Jornal Estado de Minas

PENSAR

Primeira leitura: os poemas do novo livro de Bruna Beber



Bruna Beber


Angular

O que os meus mortos não sabem e nunca vão ouvir falar 
é que ainda estou de pé e sorrindo em uma cena perdida
no passado de suas vidas; cores-sombras, vivos, sorrindo
dentro da minha vida. De manhã, ao derramar o café
fora da xícara, ainda sou criança e ouço o tlectlectlec
da máquina de escrever da minha tia.
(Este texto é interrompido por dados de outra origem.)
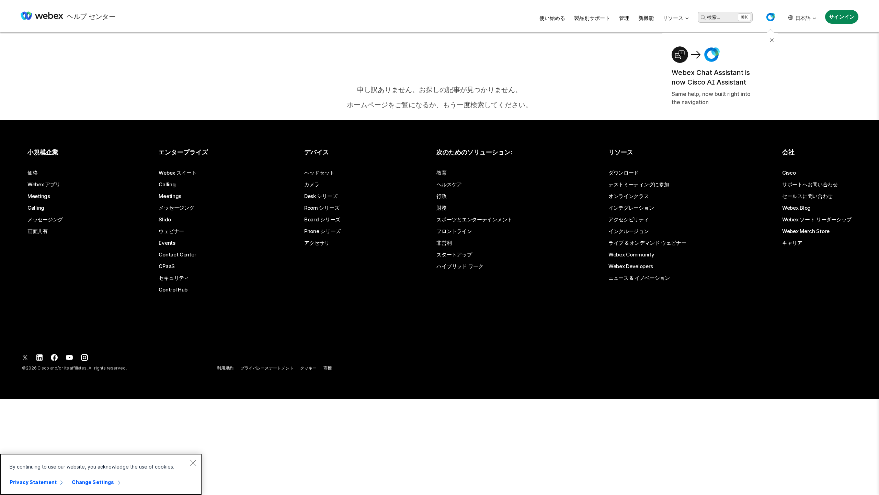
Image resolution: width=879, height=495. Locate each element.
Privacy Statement (33, 482)
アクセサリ (317, 243)
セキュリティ (174, 278)
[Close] (193, 462)
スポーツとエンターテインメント (474, 219)
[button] (770, 17)
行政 (441, 196)
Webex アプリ (43, 184)
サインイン (841, 17)
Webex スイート (177, 172)
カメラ (311, 184)
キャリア (792, 243)
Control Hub (173, 289)
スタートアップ (454, 254)
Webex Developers (630, 266)
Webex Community (631, 254)
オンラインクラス (628, 196)
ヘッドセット (319, 172)
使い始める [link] (552, 18)
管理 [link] (624, 18)
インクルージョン (628, 231)
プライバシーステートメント (266, 368)
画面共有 (37, 231)
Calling (35, 208)
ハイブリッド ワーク (459, 266)
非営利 (444, 243)
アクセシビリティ (628, 219)
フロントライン (454, 231)
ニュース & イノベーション (639, 278)
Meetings (38, 196)
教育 (441, 172)
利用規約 (225, 368)
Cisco (789, 172)
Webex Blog (796, 208)
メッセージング (45, 219)
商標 (327, 368)
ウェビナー (171, 231)
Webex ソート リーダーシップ (817, 219)
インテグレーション (631, 208)
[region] (101, 474)
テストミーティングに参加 (638, 184)
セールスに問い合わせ (807, 196)
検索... (713, 17)
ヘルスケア (449, 184)
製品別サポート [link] (592, 18)
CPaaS (167, 266)
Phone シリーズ (322, 231)
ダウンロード (623, 172)
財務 (441, 208)
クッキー (308, 368)
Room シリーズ (321, 208)
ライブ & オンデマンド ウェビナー (647, 243)
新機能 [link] (646, 18)
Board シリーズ (322, 219)
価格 (32, 172)
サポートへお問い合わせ (810, 184)
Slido (165, 219)
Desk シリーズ (320, 196)
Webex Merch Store (806, 231)
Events (167, 243)
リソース (673, 18)
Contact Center (177, 254)
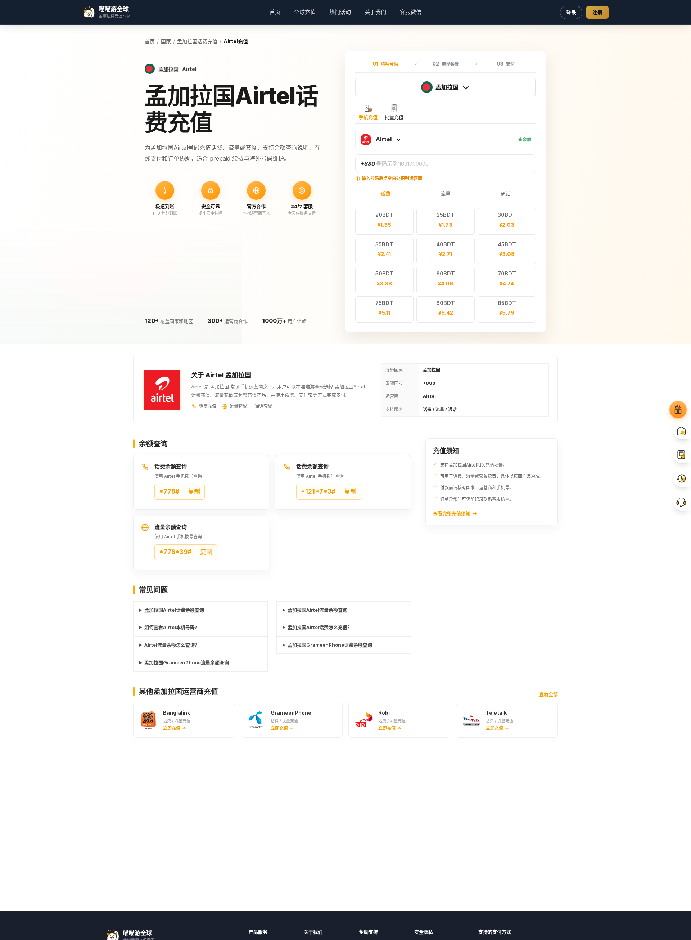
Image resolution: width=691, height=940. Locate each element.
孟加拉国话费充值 (197, 41)
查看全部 (548, 694)
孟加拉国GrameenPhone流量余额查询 (186, 662)
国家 (166, 41)
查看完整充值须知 (451, 513)
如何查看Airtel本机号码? (170, 627)
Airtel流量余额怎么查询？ (171, 645)
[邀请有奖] (678, 409)
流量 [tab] (446, 193)
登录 (571, 12)
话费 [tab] (385, 193)
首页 (275, 12)
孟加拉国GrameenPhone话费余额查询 (330, 645)
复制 (179, 491)
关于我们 (375, 12)
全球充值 (305, 12)
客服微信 (410, 12)
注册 (597, 12)
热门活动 (340, 12)
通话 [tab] (506, 193)
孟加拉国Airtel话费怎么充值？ (320, 627)
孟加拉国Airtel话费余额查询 (174, 610)
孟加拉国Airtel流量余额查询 (317, 610)
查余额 (524, 139)
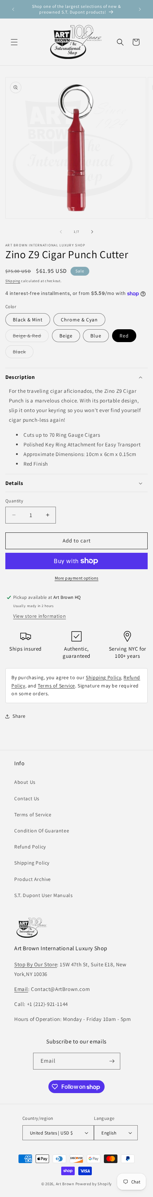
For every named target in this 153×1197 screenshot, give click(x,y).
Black (23, 353)
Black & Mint (28, 319)
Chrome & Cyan (79, 319)
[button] (14, 42)
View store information (39, 616)
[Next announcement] (140, 9)
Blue (95, 335)
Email (21, 989)
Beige (66, 335)
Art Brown (65, 1183)
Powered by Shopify (93, 1183)
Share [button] (19, 716)
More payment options (77, 578)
Vovó cruzou
a copa pela porta da cozinha, com pressa, sozinha
sobre a fúria de quem vai socorrer a carne assada

A porta do quarto bate, eu salto, um quadro
cai da parede na escrivaninha, a geladeira
esguicha. Ondas. Calor e energia. Não sabem
não querem, não pedem, mas deslizam e eu
rastejo na eletricidade — um sopro, um eco
um traço, um tique — das palavras, da estada
permanente das palavras que disseram um dia

Ainda não terminei o café, tampouco sinto saudade
pois sei que assim que me levantar desta mesa
vou reviver o mundo em altura e graça
sentada na cacunda do meu tio.




  

Leia: Ana Martins Marques comenta o novo livro de Bruna Beber

Chuvisco

Na tarde que me despedi de seus ossos
fiz promessa aos urubus no horizonte
dos meus trinta e três anos

No final disse a eles: andorinhas,
por favor, ora cotovias, massageiem
o passado desses trinta e quatro anos

Só agora aos trinta e cinco é que começo
a dar adeus à sua voz; longínqua caminha
para a mudez, mas há pouco vibrava

ao falar sobre a loja de guarda-chuvas
que visitávamos todo mês só para entoar
nosso bordão — sombrinha pra sobrinha!

Anos e anos depois continuo descendo
a rampa do cemitério, e já naquela tarde
pressinto que nunca chegará ao fim


Mas hoje aos trinta e sete tento balizar
a lágrima e os dias e, olhando o retrato
daquele sábado em Juiz de Fora, sorri.

Milagre dos peixes

Toda montanha é uma onda parada.
Do jardim avisto a flor que cresce
resistiva no beiral do telhado

Toda culpa é circunstância.
Do pombal assisto à gota de chuva
submergir no desnível da estrada

Habitar o trilho é habitar o pássaro.
Tanta pedra moída! Mas é no rasante
da sanfona que o pássaro rastreia

Mando um recado pelo ar
da manhãzinha: maquinista
não sai do lugar, é o destino
de costas que orienta seus dias.





Casarões


O coração é o povoado da memória;
      aparentado com o fígado é o sentimento
                  a indignação ocupa o estômago
        mas o desejo faz do pulmão um pomar

A cabeça é inquilina
          ou proprietária do corpo,
                                        e quem morre primeiro?

Água suja

Ano que vem
fantasia de carne
de sol temperada
com ódio.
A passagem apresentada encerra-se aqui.